======== Testo da leggere

Nel presente scritto si cercherà dunque di approfondire tale peculiare carattere, con l’intento fondamentale di indagare cause ed effetti di una simile dicotomia. Come e perché conciliare aspetti apparentemente distanti come massimizzazione del profitto e solidarietà, riduzione delle inefficienze e tutela delle fasce più fragili, lavoro e benessere?

Per farlo, si osserverà un momento particolare e decisivo della storia europea: quello compreso fra il 1985 e il 1989; gli anni, cioè, che simbolicamente passarono tra l’avvento della globalizzazione e la caduta del Muro di Berlino; tra l’insediamento della Commissione Delors I e la pubblicazione del rapporto omonimo, che dettò di fatto tempi e modi per il compimento dell’Obiettivo 1992 fissato ambiziosamente ancora prima che l’unificazione tedesca spianasse in maniera definitiva la strada a una simile prospettiva di unione economica e monetaria. Un lasso di tempo, questo, in cui si confrontarono con urgenza due esigenze fondamentali: quella di far cogliere all’Europa il decisivo passaggio della globalizzazione e aumentarne la competitività interna ed esterna, da un lato, e quella di garantire alti livelli di occupazione (specie tra le fasce più fragili di popolazione) e di uguaglianza sociale, dall’altro.

Nelle pagine che seguono si affronteranno dunque i temi sopra esposti, con una prima parte più storica, in cui si ricostruiranno brevemente le tappe fondamentali della Commissione Delors I e il particolare contesto storico in cui si venne a inserire, a cui seguirà un’ampia disamina della «dimensione sociale» insita in tale, peculiare «idea di Europa».

Per documentarsi sono state utilizzate sia fonti secondarie che primarie. Nel primo caso attingendo soprattutto da volumi e saggi già editi e articoli di giornale del tempo; nel secondo, consultando documenti conservati presso l’Archivio Storico dell’Unione Europea di Firenze e l’archivio della Margaret Thatcher Foundation.

================
======== Blocco dati

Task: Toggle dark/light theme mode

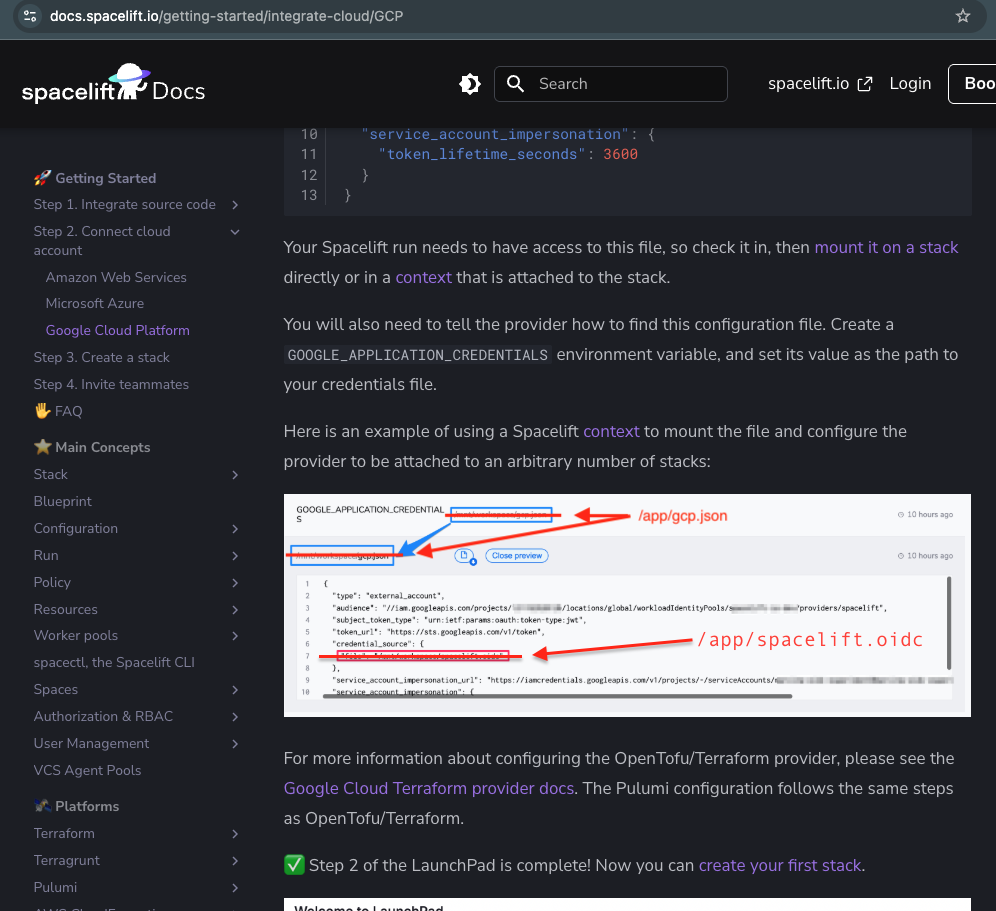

================

Cosa fare:
Trascrivi, dal testo sulla Commissione Delors I, la parte compresa tra "Per documentarsi sono" e "Margaret Thatcher Foundation.", estremi inclusi. Il materiale non ha niente a che fare con il testo.

Soluzione:
Per documentarsi sono state utilizzate sia fonti secondarie che primarie. Nel primo caso attingendo soprattutto da volumi e saggi già editi e articoli di giornale del tempo; nel secondo, consultando documenti conservati presso l’Archivio Storico dell’Unione Europea di Firenze e l’archivio della Margaret Thatcher Foundation.